Lihat sekarang malah aku yang
kecanduan akan laki-laki itu. Dia yang indah, mengagumkam, dan pintar. Dan
inilah masalahnya dia terlalu jauh dariku hingga aku terlalu sulit untuk
merengkuhnya. Hanya bayangnya yang dapat ku gapai tanpa jiwa maupun raga, semakin
aku mencoba untuk berlari padanya hanya luka yang kudapat, aku lelah dan
frustasi dengan diriku sendiri.
Kadang aku berpikir kenapa aku
menjadi seorang yang seperti ini? Terlalu pendiam, sukar berhubungan dengan
orang lain. Sometimes I am being
hating myself! Kenapa aku tak bisa
berubah normal seperti orang lain, walaupun sebenarnya aku mampu. Aku ingin
menjadi orang yang biasa-biasa saja yang dapat diterima orang lain, yang dapat
diterima olehnya.
Tapi sebenarnya dia tak pernah
melihatku seperti orang-orang lain yang menganggabku aneh.
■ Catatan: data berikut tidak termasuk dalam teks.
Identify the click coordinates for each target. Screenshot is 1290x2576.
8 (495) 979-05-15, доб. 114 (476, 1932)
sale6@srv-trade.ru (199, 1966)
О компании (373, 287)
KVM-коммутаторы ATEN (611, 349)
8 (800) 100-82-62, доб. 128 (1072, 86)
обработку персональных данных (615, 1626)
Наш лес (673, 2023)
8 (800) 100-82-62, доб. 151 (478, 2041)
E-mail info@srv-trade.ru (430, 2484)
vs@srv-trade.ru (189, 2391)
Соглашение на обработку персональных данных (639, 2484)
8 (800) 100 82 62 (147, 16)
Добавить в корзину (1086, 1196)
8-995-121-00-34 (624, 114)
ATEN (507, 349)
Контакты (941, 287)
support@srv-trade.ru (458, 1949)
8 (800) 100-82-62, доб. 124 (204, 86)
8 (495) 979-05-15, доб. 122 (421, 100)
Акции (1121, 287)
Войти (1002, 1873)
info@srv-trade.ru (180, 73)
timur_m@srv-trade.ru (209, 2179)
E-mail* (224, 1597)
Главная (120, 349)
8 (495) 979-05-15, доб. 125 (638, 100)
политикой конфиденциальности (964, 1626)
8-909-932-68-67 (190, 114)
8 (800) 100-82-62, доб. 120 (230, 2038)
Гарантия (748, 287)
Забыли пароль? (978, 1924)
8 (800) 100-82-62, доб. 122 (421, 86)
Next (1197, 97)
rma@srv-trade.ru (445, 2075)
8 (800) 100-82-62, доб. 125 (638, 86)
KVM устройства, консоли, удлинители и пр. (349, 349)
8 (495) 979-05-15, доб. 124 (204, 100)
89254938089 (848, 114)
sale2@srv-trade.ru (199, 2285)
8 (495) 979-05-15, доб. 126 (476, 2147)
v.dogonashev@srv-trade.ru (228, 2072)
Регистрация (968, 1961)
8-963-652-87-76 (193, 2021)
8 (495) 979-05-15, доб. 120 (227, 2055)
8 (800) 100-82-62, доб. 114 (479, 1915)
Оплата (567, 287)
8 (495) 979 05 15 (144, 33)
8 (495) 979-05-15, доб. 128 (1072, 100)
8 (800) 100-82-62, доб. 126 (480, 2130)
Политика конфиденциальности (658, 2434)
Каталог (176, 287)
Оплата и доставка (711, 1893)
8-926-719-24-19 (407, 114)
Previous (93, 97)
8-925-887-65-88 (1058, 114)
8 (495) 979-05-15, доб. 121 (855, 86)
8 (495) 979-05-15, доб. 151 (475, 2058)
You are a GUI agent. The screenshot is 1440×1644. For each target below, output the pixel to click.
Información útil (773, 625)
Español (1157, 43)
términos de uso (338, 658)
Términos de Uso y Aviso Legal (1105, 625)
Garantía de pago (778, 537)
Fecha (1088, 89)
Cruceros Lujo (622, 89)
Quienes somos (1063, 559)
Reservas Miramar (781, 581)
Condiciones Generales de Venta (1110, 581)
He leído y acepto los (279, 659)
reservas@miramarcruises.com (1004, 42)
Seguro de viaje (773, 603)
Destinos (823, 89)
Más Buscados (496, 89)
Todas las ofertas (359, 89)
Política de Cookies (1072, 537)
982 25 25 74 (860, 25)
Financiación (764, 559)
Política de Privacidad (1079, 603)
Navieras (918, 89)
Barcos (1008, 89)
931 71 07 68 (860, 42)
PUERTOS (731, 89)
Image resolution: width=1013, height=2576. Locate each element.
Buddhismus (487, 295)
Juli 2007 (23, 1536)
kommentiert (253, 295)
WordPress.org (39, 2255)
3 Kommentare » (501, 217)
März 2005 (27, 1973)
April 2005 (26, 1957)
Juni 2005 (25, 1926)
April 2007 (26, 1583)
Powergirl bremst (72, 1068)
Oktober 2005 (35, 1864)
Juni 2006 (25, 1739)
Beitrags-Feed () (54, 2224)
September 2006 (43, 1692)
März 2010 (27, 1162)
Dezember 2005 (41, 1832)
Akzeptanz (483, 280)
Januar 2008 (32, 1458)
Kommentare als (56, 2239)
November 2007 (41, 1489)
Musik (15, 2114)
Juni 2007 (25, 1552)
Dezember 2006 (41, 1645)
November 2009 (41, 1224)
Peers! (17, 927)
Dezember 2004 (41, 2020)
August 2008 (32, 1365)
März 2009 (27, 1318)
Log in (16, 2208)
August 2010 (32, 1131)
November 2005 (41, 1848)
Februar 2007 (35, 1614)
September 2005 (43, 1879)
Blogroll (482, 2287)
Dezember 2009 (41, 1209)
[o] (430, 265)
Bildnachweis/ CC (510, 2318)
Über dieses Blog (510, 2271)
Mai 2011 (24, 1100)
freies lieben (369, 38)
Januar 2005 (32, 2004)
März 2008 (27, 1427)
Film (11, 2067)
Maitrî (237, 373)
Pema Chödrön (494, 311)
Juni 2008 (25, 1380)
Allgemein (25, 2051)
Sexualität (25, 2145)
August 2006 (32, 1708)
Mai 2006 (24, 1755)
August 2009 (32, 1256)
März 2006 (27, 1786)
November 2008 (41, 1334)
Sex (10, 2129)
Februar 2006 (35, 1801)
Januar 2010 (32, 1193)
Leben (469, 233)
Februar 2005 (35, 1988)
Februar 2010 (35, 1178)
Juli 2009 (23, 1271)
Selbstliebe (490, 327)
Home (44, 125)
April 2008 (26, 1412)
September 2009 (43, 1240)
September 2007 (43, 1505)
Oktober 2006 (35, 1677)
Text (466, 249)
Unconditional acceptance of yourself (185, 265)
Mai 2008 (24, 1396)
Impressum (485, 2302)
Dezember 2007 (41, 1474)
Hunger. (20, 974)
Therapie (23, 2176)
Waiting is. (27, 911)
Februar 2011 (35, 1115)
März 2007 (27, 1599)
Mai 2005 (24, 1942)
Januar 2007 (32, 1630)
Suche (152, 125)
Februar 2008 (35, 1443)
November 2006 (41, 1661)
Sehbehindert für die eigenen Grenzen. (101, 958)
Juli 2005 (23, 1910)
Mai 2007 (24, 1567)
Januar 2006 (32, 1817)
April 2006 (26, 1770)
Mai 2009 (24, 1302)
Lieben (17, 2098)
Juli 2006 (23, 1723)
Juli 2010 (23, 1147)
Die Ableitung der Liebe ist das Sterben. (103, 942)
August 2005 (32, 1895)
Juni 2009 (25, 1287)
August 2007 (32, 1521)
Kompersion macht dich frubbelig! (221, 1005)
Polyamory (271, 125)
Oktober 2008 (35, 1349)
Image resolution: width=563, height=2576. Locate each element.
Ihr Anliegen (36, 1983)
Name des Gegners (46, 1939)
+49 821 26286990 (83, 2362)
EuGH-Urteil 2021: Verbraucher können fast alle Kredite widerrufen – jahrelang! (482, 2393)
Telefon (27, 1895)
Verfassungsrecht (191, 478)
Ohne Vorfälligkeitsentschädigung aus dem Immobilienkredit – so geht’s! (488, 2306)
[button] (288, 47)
Dia biasa saja, dia
tersenyum, berbicara, dan memandang ku seperti orang lain. Sudah ku bilangkan
dia mengagumkan?
Tak seperti pria sok keren yang duduk
disebelahnya, yang sebenarnya dalam pertemuan-pertemuan kami hanya dia yang
mengambil alih pembicaraan dengan hal-hal yang dia ucapkan secara berlebihan,
aku akui dia memang tau tentang ini-itu, tapi kata-kata yang dikeluarkannya
terlalu pahit untuk ditelan mentah-mentah. Terlalu tajam lidahnya untuk
berbicara. Mungkin hatinya juga mati rasa, karena terkadang dia tak hirau jika
kata-katanya melukai hati orang lain.
Satu jam pembicaraan ini
mengalir seperti biasanya, aku tak terlalu menanggapi apa yang mereka bicarakan
walau sebenarnya ada beberapa hal yang lebih aku tahu tentang topik pembicaraan mereka. Aku terlalu takut
untuk mengeluarkan suara.
Dia. Seorang yang misterius itu
adalah fokusku setelah satu jam itu. Aku tak luput untuk memandang senyum
manisnya yang membuat wajah misterius itu menjadi imut seperti anak kecil.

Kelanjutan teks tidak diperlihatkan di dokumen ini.